• **WHAT THE EXERCISE ASKS**
Every entry must be duplicated precisely as written.

Collected data:
━━━━━━━━━━━━━━━━
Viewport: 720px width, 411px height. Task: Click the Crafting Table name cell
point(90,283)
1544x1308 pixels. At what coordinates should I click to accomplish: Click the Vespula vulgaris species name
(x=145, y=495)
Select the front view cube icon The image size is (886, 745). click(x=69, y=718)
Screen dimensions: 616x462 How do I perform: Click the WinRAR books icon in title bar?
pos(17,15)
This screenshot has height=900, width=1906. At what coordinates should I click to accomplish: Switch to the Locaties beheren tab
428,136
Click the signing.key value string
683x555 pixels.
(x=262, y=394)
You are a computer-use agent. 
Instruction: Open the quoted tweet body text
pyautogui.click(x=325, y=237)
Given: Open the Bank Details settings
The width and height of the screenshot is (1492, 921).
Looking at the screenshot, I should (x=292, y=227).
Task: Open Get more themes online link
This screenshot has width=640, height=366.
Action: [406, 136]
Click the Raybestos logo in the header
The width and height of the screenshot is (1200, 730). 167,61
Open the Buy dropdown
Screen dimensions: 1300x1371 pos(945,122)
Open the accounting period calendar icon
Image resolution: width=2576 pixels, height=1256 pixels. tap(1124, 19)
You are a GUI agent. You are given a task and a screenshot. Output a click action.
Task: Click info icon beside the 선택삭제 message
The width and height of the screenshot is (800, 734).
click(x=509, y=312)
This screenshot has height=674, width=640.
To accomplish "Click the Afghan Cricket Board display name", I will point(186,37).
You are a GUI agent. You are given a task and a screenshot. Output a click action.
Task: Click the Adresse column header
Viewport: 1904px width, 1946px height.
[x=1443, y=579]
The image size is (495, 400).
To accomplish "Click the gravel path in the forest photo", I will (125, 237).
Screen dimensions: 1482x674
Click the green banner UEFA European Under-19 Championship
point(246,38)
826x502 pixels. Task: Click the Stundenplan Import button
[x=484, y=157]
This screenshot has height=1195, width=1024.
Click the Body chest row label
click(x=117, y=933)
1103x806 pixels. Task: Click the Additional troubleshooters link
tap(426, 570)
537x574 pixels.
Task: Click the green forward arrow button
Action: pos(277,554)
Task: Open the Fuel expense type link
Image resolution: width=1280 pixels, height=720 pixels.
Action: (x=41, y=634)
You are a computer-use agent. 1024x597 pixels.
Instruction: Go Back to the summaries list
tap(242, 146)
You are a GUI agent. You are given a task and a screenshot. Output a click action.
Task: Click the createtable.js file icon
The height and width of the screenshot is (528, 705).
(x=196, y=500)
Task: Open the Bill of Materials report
━━━━━━━━━━━━━━━━
• **EXPECTED OUTPUT**
Viewport: 720px width, 411px height. Task: Click the Crafting Table name cell
point(90,283)
1544x1308 pixels. At what coordinates should I click to accomplish: Click the Vespula vulgaris species name
(x=145, y=495)
Select the front view cube icon The image size is (886, 745). click(x=69, y=718)
Screen dimensions: 616x462 How do I perform: Click the WinRAR books icon in title bar?
pos(17,15)
This screenshot has height=900, width=1906. At what coordinates should I click to accomplish: Switch to the Locaties beheren tab
428,136
Click the signing.key value string
683x555 pixels.
(x=262, y=394)
You are a computer-use agent. 
Instruction: Open the quoted tweet body text
pyautogui.click(x=325, y=237)
Given: Open the Bank Details settings
The width and height of the screenshot is (1492, 921).
Looking at the screenshot, I should (x=292, y=227).
Task: Open Get more themes online link
This screenshot has width=640, height=366.
Action: [406, 136]
Click the Raybestos logo in the header
The width and height of the screenshot is (1200, 730). 167,61
Open the Buy dropdown
Screen dimensions: 1300x1371 pos(945,122)
Open the accounting period calendar icon
Image resolution: width=2576 pixels, height=1256 pixels. tap(1124, 19)
You are a GUI agent. You are given a task and a screenshot. Output a click action.
Task: Click info icon beside the 선택삭제 message
The width and height of the screenshot is (800, 734).
click(x=509, y=312)
This screenshot has height=674, width=640.
To accomplish "Click the Afghan Cricket Board display name", I will point(186,37).
You are a GUI agent. You are given a task and a screenshot. Output a click action.
Task: Click the Adresse column header
Viewport: 1904px width, 1946px height.
[x=1443, y=579]
The image size is (495, 400).
To accomplish "Click the gravel path in the forest photo", I will (125, 237).
Screen dimensions: 1482x674
Click the green banner UEFA European Under-19 Championship
point(246,38)
826x502 pixels. Task: Click the Stundenplan Import button
[x=484, y=157]
This screenshot has height=1195, width=1024.
Click the Body chest row label
click(x=117, y=933)
1103x806 pixels. Task: Click the Additional troubleshooters link
tap(426, 570)
537x574 pixels.
Task: Click the green forward arrow button
Action: pos(277,554)
Task: Open the Fuel expense type link
Image resolution: width=1280 pixels, height=720 pixels.
Action: (x=41, y=634)
You are a computer-use agent. 1024x597 pixels.
Instruction: Go Back to the summaries list
tap(242, 146)
You are a GUI agent. You are given a task and a screenshot. Output a click action.
Task: Click the createtable.js file icon
The height and width of the screenshot is (528, 705).
(x=196, y=500)
Task: Open the Bill of Materials report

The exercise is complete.